## What is required:
Provide only the number of lines in the data below that contain the word "column".

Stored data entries
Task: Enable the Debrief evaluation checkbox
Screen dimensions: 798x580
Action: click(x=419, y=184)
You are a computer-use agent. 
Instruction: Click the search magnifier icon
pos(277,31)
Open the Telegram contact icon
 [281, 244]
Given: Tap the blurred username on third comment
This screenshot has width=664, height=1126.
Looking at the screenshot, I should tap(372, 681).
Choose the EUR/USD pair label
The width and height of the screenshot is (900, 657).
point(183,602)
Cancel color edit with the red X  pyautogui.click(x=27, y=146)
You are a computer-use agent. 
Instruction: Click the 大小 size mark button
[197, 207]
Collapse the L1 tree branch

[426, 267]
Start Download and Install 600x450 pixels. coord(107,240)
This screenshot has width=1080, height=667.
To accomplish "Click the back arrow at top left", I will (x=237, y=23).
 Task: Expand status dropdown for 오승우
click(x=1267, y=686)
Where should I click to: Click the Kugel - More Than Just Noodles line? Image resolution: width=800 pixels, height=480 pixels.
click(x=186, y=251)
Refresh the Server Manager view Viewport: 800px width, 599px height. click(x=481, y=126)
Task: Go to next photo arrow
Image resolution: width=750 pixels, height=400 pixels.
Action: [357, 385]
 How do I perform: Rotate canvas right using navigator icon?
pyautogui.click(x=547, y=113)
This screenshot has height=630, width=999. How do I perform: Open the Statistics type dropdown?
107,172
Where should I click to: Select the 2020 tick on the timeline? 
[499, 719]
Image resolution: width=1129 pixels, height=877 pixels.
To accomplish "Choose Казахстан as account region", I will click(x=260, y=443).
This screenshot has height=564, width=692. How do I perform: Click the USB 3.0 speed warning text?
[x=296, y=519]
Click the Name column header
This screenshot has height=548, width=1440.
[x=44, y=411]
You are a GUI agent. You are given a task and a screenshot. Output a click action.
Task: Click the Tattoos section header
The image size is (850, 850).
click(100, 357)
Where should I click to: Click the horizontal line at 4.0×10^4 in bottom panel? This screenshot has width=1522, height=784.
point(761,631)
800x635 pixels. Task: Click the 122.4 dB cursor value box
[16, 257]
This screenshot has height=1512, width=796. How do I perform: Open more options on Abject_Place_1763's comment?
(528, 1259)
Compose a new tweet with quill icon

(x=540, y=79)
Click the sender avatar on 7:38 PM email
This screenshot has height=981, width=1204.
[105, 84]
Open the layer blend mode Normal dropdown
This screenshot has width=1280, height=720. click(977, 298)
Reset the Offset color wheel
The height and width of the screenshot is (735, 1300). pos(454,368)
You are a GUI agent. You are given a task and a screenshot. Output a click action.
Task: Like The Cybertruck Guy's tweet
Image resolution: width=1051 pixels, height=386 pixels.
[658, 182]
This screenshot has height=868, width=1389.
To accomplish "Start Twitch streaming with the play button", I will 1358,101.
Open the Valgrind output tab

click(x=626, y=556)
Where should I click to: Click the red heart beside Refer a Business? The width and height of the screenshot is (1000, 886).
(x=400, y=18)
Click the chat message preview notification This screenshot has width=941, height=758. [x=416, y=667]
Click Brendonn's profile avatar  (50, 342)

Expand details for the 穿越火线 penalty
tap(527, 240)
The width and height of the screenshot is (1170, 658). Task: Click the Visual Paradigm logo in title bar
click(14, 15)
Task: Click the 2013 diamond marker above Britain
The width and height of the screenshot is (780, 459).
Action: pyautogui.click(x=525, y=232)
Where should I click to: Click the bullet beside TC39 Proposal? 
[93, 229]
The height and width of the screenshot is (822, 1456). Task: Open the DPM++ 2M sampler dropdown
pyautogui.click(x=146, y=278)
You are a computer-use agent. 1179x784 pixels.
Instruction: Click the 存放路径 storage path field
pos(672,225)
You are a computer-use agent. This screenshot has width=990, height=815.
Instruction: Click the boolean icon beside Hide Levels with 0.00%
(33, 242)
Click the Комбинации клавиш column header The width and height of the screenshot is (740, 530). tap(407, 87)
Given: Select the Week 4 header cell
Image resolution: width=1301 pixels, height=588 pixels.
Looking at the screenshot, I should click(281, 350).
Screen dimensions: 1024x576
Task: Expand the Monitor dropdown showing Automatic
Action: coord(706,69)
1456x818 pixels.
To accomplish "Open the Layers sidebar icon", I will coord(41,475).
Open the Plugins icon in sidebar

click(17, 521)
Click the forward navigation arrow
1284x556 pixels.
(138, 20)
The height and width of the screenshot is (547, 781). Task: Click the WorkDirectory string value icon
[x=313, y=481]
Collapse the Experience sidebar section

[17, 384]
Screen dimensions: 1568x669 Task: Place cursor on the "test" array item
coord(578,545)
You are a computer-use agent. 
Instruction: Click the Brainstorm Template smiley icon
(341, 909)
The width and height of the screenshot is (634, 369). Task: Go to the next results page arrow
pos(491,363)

## Response to this task:
2